6 Under-the-Radar Farmers’ Markets

Explore one of these lesser-known markets


 

Canadians are lucky that most major cities have at least one, if not multiple, farmers’ markets selling local produce, baked goods, meats, preserves and other delights. We are also treated to great markets in the smaller, surrounding towns. Here are six of our favourites.

Collingwood, Ontario

Now 10 years strong, the Collingwood farmers’ market runs every Saturday through to Thanksgiving with about 40 vendors. This market runs on the 100 mile concept, meaning all produce sold here has to come from within a 100 miles of the market’s location. You will also find baked goods, arts and crafts.

Penticton, British Columbia

Right in the heart of downtown, this popular market takes up five blocks of Main Street and closes off the surrounding streets to vehicles. Market goers can browse more than 80 vendors selling produce, honey, flowers, crafts, preserves and more. A few more blocks of space were added this year to include distilleries and wineries who can now pour at the market.

Millarville, Alberta 

About 45 minutes outside of Calgary, the Millarville farmers’ market has been around for more than 30 years. Every Sunday, 150 vendors set up at the Millarville Racetrack selling local produce, meat, baked goods and more.

Wolfville, Nova Scotia

A scenic, one-hour drive from Halifax, this market is open Saturdays year-round. Situated in the picturesque Annapolis Valley, the Wolfville famers’ market has been around for more than 20 years selling everything from arts and crafts to sushi.
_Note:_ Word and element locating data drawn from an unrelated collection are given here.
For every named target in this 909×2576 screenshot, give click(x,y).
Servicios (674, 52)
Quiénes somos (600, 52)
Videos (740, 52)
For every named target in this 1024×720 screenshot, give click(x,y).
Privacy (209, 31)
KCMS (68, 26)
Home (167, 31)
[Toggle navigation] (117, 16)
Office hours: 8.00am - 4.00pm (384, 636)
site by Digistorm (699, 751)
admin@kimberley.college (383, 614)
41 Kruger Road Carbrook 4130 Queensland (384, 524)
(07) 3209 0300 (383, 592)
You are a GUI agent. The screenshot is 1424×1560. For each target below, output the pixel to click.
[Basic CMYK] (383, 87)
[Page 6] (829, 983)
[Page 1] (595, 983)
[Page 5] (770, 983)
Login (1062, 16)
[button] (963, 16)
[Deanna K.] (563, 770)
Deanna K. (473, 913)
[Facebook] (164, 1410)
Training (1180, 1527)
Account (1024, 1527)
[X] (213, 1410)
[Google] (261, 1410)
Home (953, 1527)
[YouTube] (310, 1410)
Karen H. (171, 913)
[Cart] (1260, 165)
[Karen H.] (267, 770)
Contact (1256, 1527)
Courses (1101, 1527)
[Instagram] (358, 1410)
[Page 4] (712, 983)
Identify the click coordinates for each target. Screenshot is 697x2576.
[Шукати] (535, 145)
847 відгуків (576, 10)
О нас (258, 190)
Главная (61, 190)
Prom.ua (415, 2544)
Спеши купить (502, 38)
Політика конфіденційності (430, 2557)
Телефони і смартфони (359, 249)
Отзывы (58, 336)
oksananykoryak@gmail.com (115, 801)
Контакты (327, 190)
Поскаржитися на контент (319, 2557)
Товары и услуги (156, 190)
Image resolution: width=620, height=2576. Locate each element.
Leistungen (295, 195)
Invermere, British Columbia

This market is the place to be in Invermere during the warmer months. Locals and out-of-towners come to shop the fresh produce, meat, baked goods, art and more. Most weeks you’ll also find live music to keep the crowds entertained.

Lake Louise, Alberta

This is the first year for Lake Louise’s farmers’ market. Rub elbows with the locals on Saturday afternoons as you browse the produce, jams, focaccia and crafts. This market is still relatively small, but it’s expected to grow in the tiny ski town.